As I dwell on this, here are a couple of things that I have learned through this all; important principles I'm trying to apply to my life from here on out.

First, I've learned that I look too much for approval from others, especially when decision making. I want to be seen as wise, knowledgeable, and inspiring and all too often that influences how I make up my mind. This year I've had to make a lot of decisions about what to do with the COVID restrictions, especially as the leader of a local church. Do we still meet together? What should that meeting look like? Will we meet in homes? Will we still sing together? My decision-making hasn't been all bad on that front, but too often I was making the decision based on fear of what someone else might think. Will other leaders agree with me?
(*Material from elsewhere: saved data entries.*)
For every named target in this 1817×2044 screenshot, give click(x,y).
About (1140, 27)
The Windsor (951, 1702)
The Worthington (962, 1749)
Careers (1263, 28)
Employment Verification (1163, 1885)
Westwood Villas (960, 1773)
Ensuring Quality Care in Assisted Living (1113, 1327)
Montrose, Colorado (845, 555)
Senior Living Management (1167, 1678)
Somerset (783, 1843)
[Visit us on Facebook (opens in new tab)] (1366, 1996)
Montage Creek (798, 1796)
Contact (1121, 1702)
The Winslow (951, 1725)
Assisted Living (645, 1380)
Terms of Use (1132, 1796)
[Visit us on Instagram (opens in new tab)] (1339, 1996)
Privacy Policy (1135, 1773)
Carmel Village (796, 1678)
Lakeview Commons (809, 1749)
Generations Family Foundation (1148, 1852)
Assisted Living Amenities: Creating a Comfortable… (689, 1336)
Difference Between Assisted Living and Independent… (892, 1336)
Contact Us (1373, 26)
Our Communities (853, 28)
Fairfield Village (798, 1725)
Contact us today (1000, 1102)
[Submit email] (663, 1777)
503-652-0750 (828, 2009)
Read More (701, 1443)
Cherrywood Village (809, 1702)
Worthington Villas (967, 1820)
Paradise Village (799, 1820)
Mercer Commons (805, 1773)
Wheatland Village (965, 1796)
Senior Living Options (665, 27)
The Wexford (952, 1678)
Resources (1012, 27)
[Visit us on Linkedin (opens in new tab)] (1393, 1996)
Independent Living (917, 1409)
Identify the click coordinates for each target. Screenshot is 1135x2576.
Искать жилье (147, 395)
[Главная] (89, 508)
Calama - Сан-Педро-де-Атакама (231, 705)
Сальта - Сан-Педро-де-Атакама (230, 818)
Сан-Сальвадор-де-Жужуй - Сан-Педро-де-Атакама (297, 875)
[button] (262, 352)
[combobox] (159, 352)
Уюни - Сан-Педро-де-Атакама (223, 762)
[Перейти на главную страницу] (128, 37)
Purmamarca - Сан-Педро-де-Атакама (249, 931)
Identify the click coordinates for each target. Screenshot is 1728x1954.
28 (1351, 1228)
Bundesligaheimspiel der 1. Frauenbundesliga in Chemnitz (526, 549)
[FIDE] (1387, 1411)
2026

If we make that decision, will people leave the church? If we do this, what will the government or people in the community think?

Jesus didn't make decision like that. His criteria for decision-making was what He saw the Father doing. It was based in confidence in relationship with the Father, no matter who feel away or who was offended. Let's be honest, Jesus offended just about everyone that He came in contact with, but not because He was a jerk. It was because He was so sure of His mission and what He was there to do. I need to be the same. I need to be sure of my mission, to represent Jesus well in the town of Cochrane. I need to be so confident that I'm doing what He wants that I'm okay with offending others… not by being a jerk, but by obeying Jesus.


Second, I need to speak truth and love to those around me a lot more. You see, I've found myself alternatively either avoiding saying something to someone because I was afraid of their reaction or how they would take it, or blazing ahead and saying hard things to people without love or good communication skill and really hurting them. Neither of these help relationship. I've caused myself and those around me a lot of emotional pain because of this. I realize that communicating well and honestly is actually one of the most important skills any person can ever have. Scripture says that "Death and life are in the power of the tongue, and those who love it will eat its fruits" (Prov. 18:21), meaning that how and what I speak will either tear someone down or build them up. I'm supposed to be in the business of building them up.

Jesus was the most compassionate, caring, loving person around, yet He never compromised on speaking the truth. He didn't avoid tough conversations, but He didn't skimp on loving the other person at the same time. This is exactly how we need to be as well.


When I look back at 2020, I want to look at it as a year of incredible value and worth. Probably not because of how easy it has been, because it's been anything but easy. More so because I want to see it as a year of growth, where I learned a lot of significant life lessons. I'm optimistic and hopeful for the future, not because my circumstances will likely get easier, but because God is in the business of bringing beauty for ashes. God loves to take awful circumstances in our lives and turn them into life-giving experiences because we've learned from Him and we're getting closer to Him. I'm looking forward to what God will produce from 2020.